REFLECT: Off to school we go

I’m counting the days, but I’m not sure if it’s with a sense of anticipation or a sense of dread. My youngest child, the last of my babies, is starting school this week. Without a doubt, he’s excited. His uniform is washed, ironed and hanging in the cupboard – a mix of brand new items from the uniform shop, combined with a few hand-me-downs from his older brother. New shoes are polished and ready to go, although no amount of excitement will compensate for the discomfort of wearing heavy black Clarks shoes on a 35-degree day, especially after a summer of bare feet, or thongs at best. His new lunchbox is labelled and ready to be filled with healthy, sugar-free, no-nut items. This is my resolution each year, so we start in February with carrot sticks and cherry tomatoes, and go out with a bang in December, with candy canes and packets of tiny teddies. Still, I try.

We’ve had photos of his new teacher and his grade-5 buddy firmly stuck to the walls since late November. These faces, smiling out at us each day, are so familiar that they’re almost part of the family. So, as you can see, we’re well prepared. But these are the items that can easily be ticked off the to-do list. Other concerns are not so easy.

While the significant milestone of starting school is a common, shared experience for most children, they don’t all cope in the same way, and each child is embarking on their own personal journey into the big wide world – no longer safe in the sheltered harbour of family, close friends, intimate kindergartens and park plays. For new preps, school is a busy world with lots of kids – some, twice their size – and with firm rules and routines, bells, assemblies, playground politics, and more. It’s a lot to take in for the average child. And even more so for a child with an extra set of challenges, as is the case for my new preppie. Fine motor difficulties will make writing a bigger challenge, and the processing of auditory information will be burdensome. Others will be faster, smarter, more confident, more capable. And the older he gets, the more he will notice the differences. It’s easier to blend in at kinder, making mud pies and building train tracks. But at school, the competition kicks in, the race to move through reading levels, to progress from golden words to red words to blue words.

I know he’s going to a beautiful school, with a nurturing environment, caring students, a dedicated teacher, and trained support staff. And two older siblings to watch out for him. Actually, I couldn’t ask for more. But nonetheless, I know I’ll have knots in my stomach as I say goodbye for the first time; as I cross my fingers and hope for the best, trusting that the years of speech and occupational therapy have set him up for success.

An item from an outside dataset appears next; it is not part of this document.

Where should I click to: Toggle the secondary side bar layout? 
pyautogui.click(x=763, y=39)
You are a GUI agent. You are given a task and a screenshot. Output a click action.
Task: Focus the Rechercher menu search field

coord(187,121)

At our school, there’s a thoughtful tradition of handing a poem to new prep parents, as they farewell their children on Day One. This took me unawares with our first child, and I suffered the emotional consequences. But by the second time around, I knew the ropes, and quickly hid the poem away in my bag without reading it, saving it for a time when I could shed tears alone. I remember sitting in the Coles carpark, watery-eyed, as I read the words:

I gave a reassuring smile

As you entered my room today.

For I know how hard it is to leave

When you know your child must stay.

You’ve been with them for five years now

And have been a loving guide.

But now, alas, the time has come

To leave them at my side.

Just know that as you drive away

And tears down your cheeks may flow,

I’ll guide them as I would my own,

And help them learn and grow.

So please put your mind at ease

And cry those tears no more.

For I will protect and nurture them

When you leave them at my door.

Already I’m bracing myself for Wednesday morning, when I’ll receive this year’s poem; it will be going straight into my bag, too, only to surface when I’m feeling strong enough. And with any luck, in the years to come, I’ll look back on this milestone as another treasured piece of life’s rich tapestry.